Nos anos 70, no colégio interno Barton, é chegada a época de férias. Um inverno rigoroso reforça a vontade que todos os estudantes têm em sair daquele lugar e viajar com suas famílias. Acontece que alguns deles são “rejeitados”, ou seja, acabam, por um motivo ou outro, não podendo encontrar seus familiares, sendo, então, obrigados a passarem as semanas de férias dentro da própria escola. Naturalmente é preciso que algum adulto seja responsável pelos que ficam. O escolhido da vez, a contragosto, foi o professor de História Paul Hunham. Odiado por todos, alunos, colegas professores e pelo diretor da instituição, Hunham é famoso por sua rigidez e disciplina nas aulas. O único aluno azarado que terá que ficar com seu professor nas férias é Angus Tully (o estreante Dominic Sessa), de 15 anos, já que sua mãe estará em lua de mel com seu padrasto. Temos o laço principal entre um jovem que é obrigado a conviver com um ranzinza. Junto deles estará a cozinheira da escola Mary Lamb (Da’Vine Joy Randolph, também ganhadora do Globo de Ouro) e esporadicamente o zelador Danny (Naheem Garcia) em um Natal de muitas (re) descobertas.

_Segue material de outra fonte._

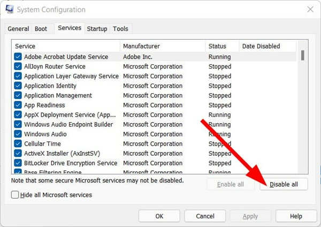The width and height of the screenshot is (321, 227).
Task: Close the System Configuration window
Action: tap(310, 9)
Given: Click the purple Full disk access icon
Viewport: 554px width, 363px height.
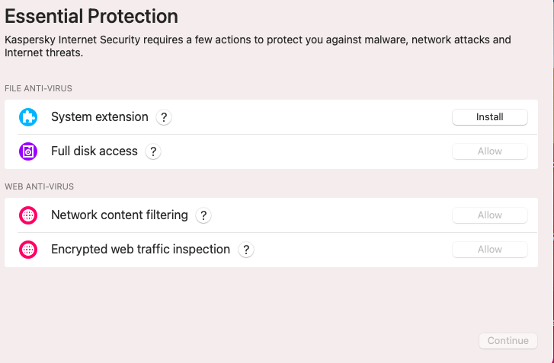Looking at the screenshot, I should [28, 151].
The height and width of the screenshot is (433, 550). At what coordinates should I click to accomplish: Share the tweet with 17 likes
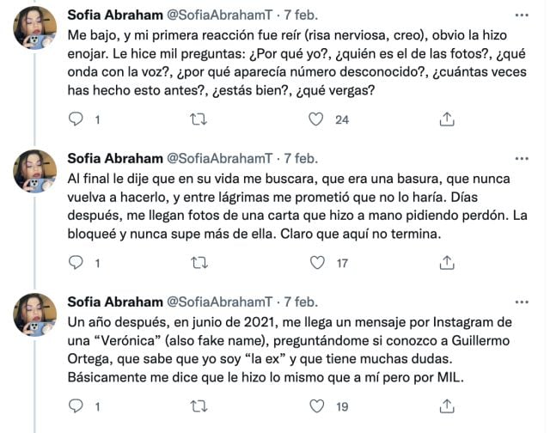[445, 262]
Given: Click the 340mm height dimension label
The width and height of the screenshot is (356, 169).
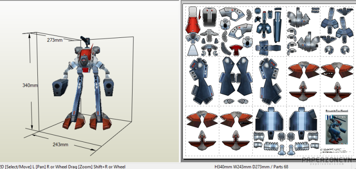Looking at the screenshot, I should [30, 85].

A premissa clássica do roteiro de David Hemingson ganha também uma abordagem clássica do diretor, que carrega seu filme sob os clichês do gênero de filmes natalinos. O que dá um brilho especial para Os Rejeitados é a forma como Alexander Payne organiza seu ambiente. A fotografia de Eigil Bryld é um elemento importantíssimo para estabelecer uma linha de cores frias e a granulação que reforçam a hostilidade da neve e do tédio de que sofrem aqueles personagens. A postura dos atores e atrizes é sempre carregada pelo peso de estarem em situações não desejadas com pessoas indesejadas.

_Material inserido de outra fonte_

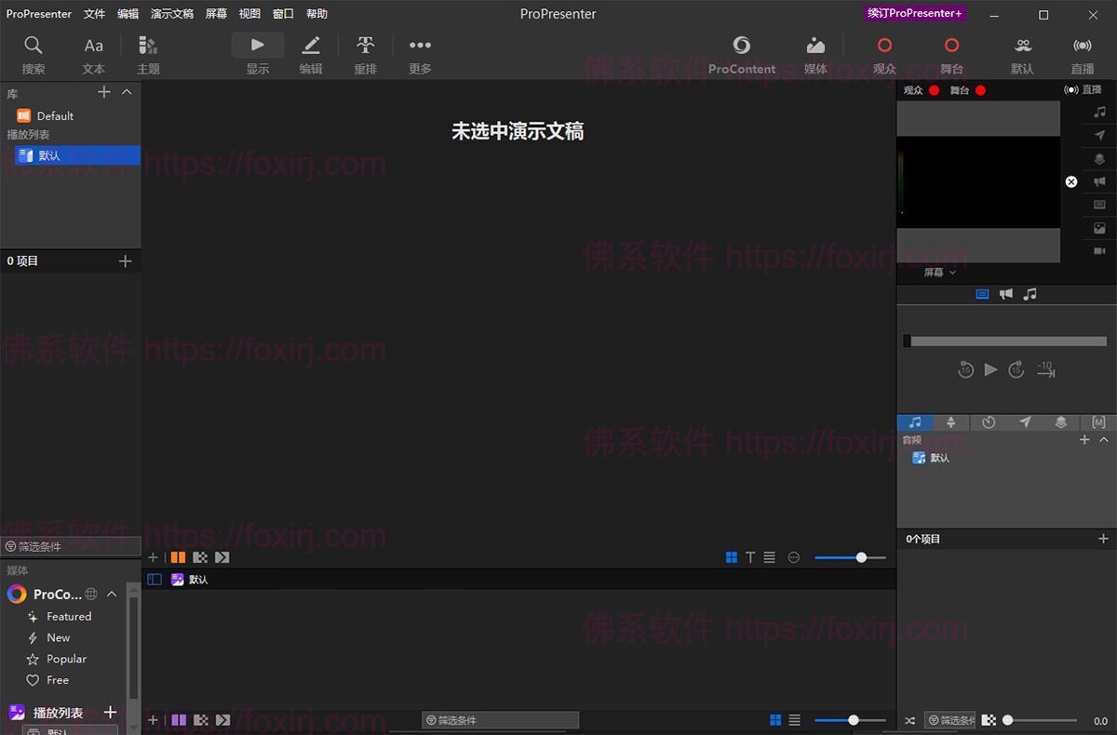Collapse the Library (库) panel
The image size is (1117, 735).
[128, 92]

Na obviedade do clima e do gênero natalino (e de “filmes de escola”) vamos, junto com os personagens, conhecendo as histórias por trás de cada um. O jovem Angus tem uma relação familiar complicada, a cozinheira Mary perdeu seu filho na guerra do Vietnam e o professor também tem inúmeros problemas que carrega de seu passado. É evidente, desde o começo do filme, que o objetivo dessa narrativa seria o aprendizado mútuo que esses personagens terão ao conviverem.

A atuação desse trio principal garante que o óbvio do enredo não se torne chato. Giamatti tem uma de suas melhores atuações da carreira, construindo um personagem que por vezes parece repulsivo, mas que aos poucos se torna digno de pena e compreensão. Da’Vine Joy Randolph carrega sensatez para Mary Lamb, uma mãe enlutada que se descobre forte o suficiente para resistir e trazer consigo os outros dois. Dominic Sessa faz Angus Tully ser muito mais do que um adolescente rebelde sem causa, transmitindo a energia da juventude para seus colegas de férias.

No fim os rabugentos se tornam menos implicantes e o espírito de generosidade que desperta no Natal é bem representado em Os Rejeitados. Alexander Payne mantém seu estranho interesse por personagens chatos e nos convida a repensar a nossa relação com eles. É um exercício de alteridade se colocar no lugar dessas pessoas, de reconhecer em nós aquele traço da chatice e abrir um espaço para reverter essa bronca que carregamos com situações da vida. Paul, Angus e Mary se equilibram em tela e transmitem isso ao espectador, deixando tudo de alguma forma mais leve após a sessão. Às vezes a vida é fria, mas é tempo de aprendermos a aquecê-la.